RECORDED DATA:

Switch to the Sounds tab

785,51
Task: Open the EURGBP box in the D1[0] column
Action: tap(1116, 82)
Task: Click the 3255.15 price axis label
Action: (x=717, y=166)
==
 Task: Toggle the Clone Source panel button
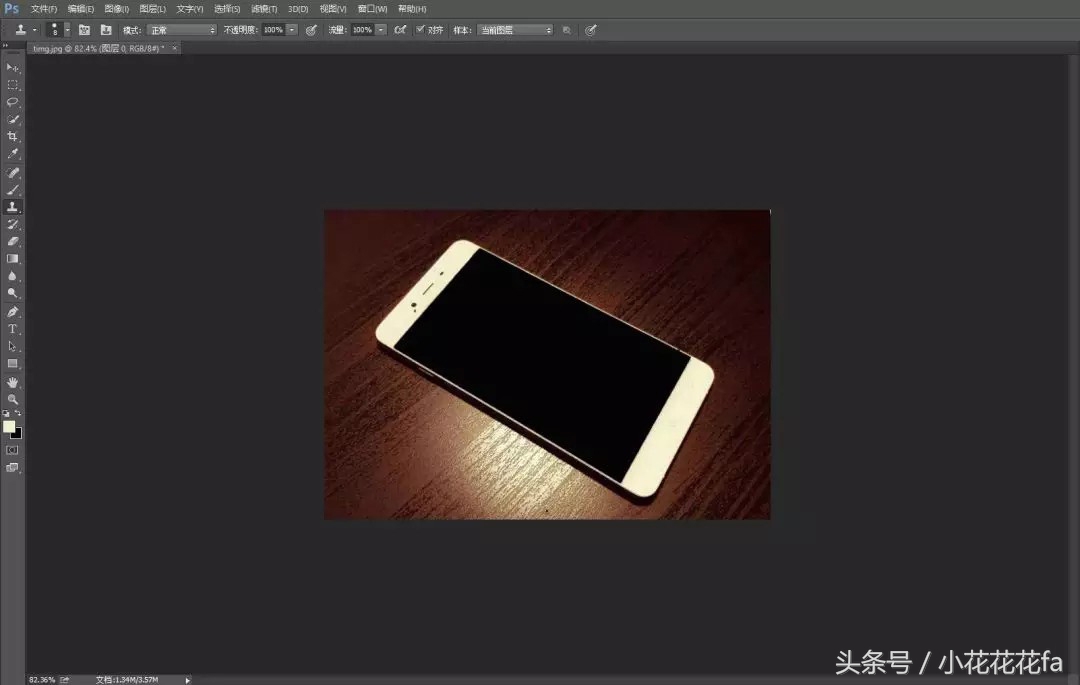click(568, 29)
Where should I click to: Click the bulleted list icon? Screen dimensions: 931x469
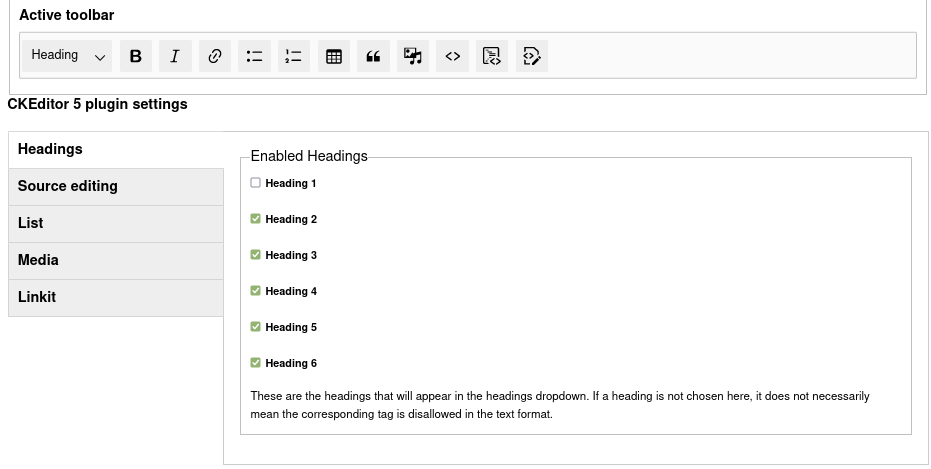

EXERCISE PROMPT: For this exercise, please set down exactly the lines of the listing above from the line with "Task: Toggle the Clone Source panel button" up to and including the line with "Where should I", and no pictures.

OUTPUT OF THE TASK:
 Task: Toggle the Clone Source panel button
click(568, 29)
Where should I click to: Click the bulleted list icon? Screen dimensions: 931x469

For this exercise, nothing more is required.